Aún no es hora de dormir. La noche abraza los ventanales de madera. Esa madera tendrá treinta y cinco años y aún está ahí, igual de fuerte y oscura como cuando me casé contigo. No te duermas… Hay una parte de mí que a la luna mira: la gran cara puntiaguda muestra el acné de una joven de quince años…Recuerdas… ahora que hablo de la luna, tus uñas ovaladas y tus cutículas rosadas manchadas con unos punticos blancos, revoloteando a través de los barros de mi cara. ¡Ya!… lo recordaste. Por favor, no te duermas. Mira aquel señor, el que está junto al rocío, ese que lleva una lapicera de azahar en la solapa. Sí, ese, el de andar pesado y lento que escribe en la penumbra “te amo” … ¿lo ves?... Sí, amor, mira… es aquel que en el silencio habla y está a punto de desmayarse y de caer…

─Sergio, ¡¿qué te pasa?!

─El camino es la huella de un zapato a la deriva, la delicia de una ventana que se abre en la alborada…

─Oye, ¿acaso tienes una pesadilla? No entiendo lo que dices… Y lo palmotea suavemente en el rostro.

─Debo saltar el marco. Preciso y alto… Saltar.

Ella, sin saber qué hacer se pone a horcajadas sobre el cuerpo sudoroso y frío de su esposo, y le activa el quinto chacra, con la esperanza de que, como otras veces, vuelva en sí. Sin embargo, esta vez Sergio no responde. (Va en un salto a través del viejo ventanal, hacia la náusea de las preguntas sin respuestas que lo habitan).

En la calleja oscura que se encuentra, se le aparecen conocidas y viejas formas: fantasmagóricas, luminosas, vagas, débilmente cariñosas. Las reconoce en la penumbra y se sonríe. La más esbelta se le acerca con los brazos extendidos, y con voz fina y angulosa le dice: soy tu Alma. Venga un abrazo.
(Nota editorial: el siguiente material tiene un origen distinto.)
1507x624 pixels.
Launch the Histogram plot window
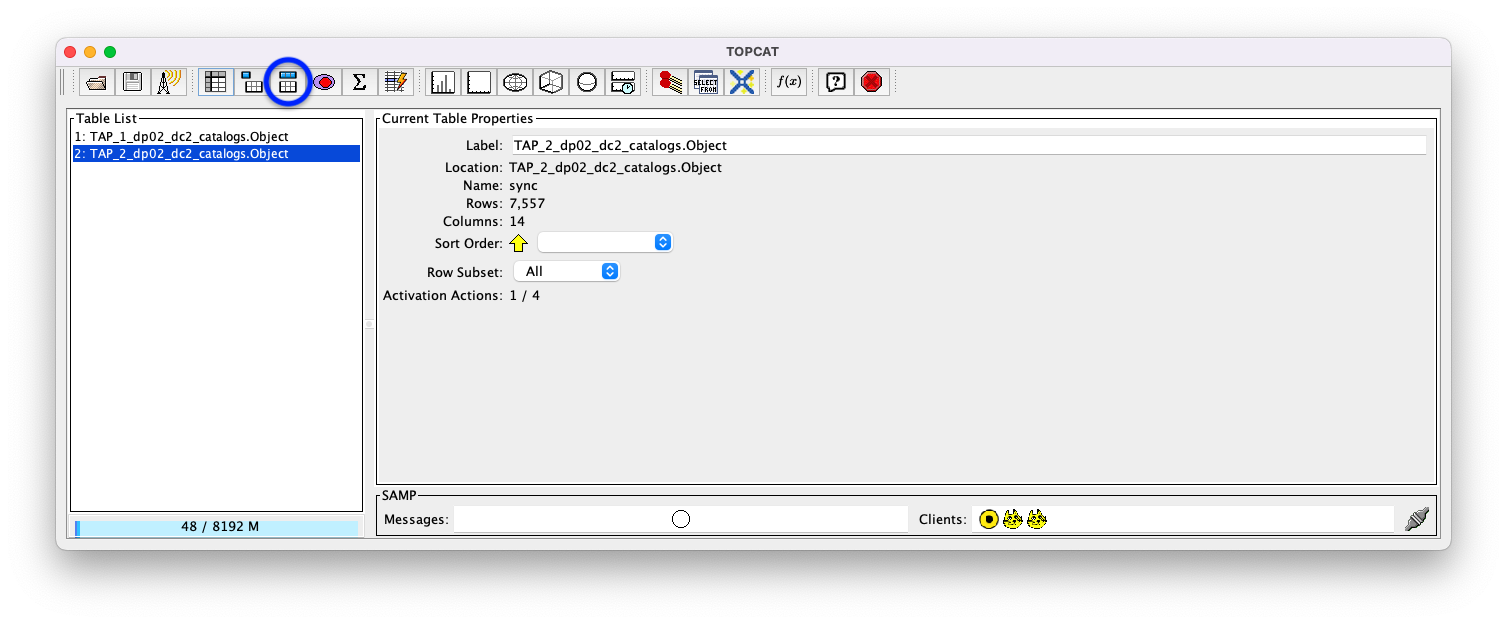click(442, 81)
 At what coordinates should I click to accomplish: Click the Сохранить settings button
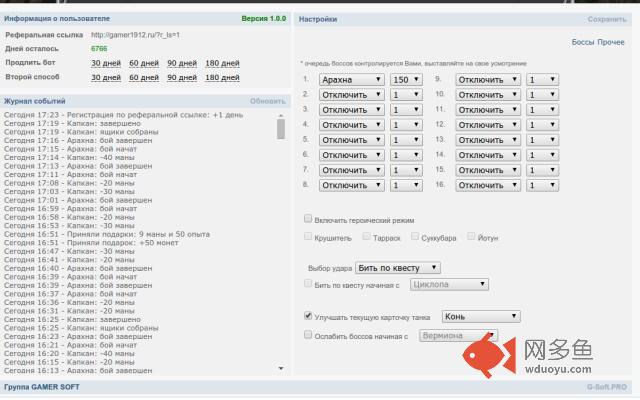click(607, 19)
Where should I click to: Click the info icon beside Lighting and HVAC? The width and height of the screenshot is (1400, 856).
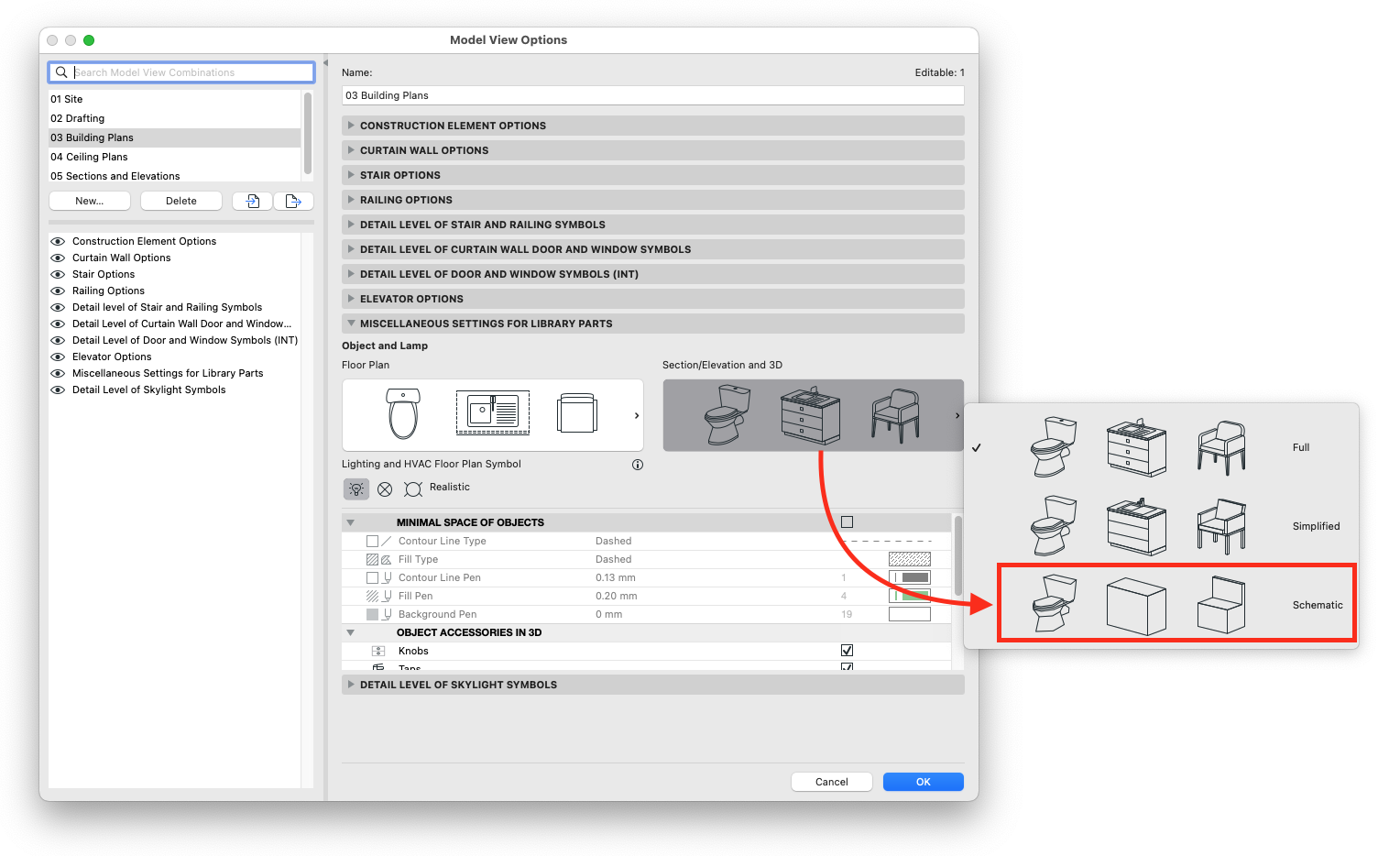pos(638,465)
Atraído por la fuerza sobrenatural, se deja llevar por la voz y se abraza a su propia imagen.

Cuando en coro se le acercan otras muchas de sus formas. De horchata y gris llega contorsionando los ojos la locura. De verde, la esperanza. De rojo, el odio. La sencillez, de mariposas amarillas. De azul, la fe. De negro, la mentira. Y así, de uno en fondo reverenciaron su llegada cada uno de sus talantes. Unos, con una frase, otros, con un guiño.

En tanto, Elena, aún sobre el cuerpo inerte, hace un esfuerzo por mantener los ojos encima de la mirada de Sergio, pero sus ojos estaban tendidos hacia dentro, como cuando algo inmóvil se desliza a nuestro alrededor y nos da una sensación de sobrecogimiento tras la nuca. Y con la rigidez que solo dejan las estatuas, se deja caer hacia el otro borde de la cama. Sentía algo distinto, inquietante, similar al sonido extraño que en medio de la noche realiza llamando a muerte la carcoma. Algo que la dejaba en la profunda sensación de ser observada por alguien y de no estar con Sergio en el cuarto, sola.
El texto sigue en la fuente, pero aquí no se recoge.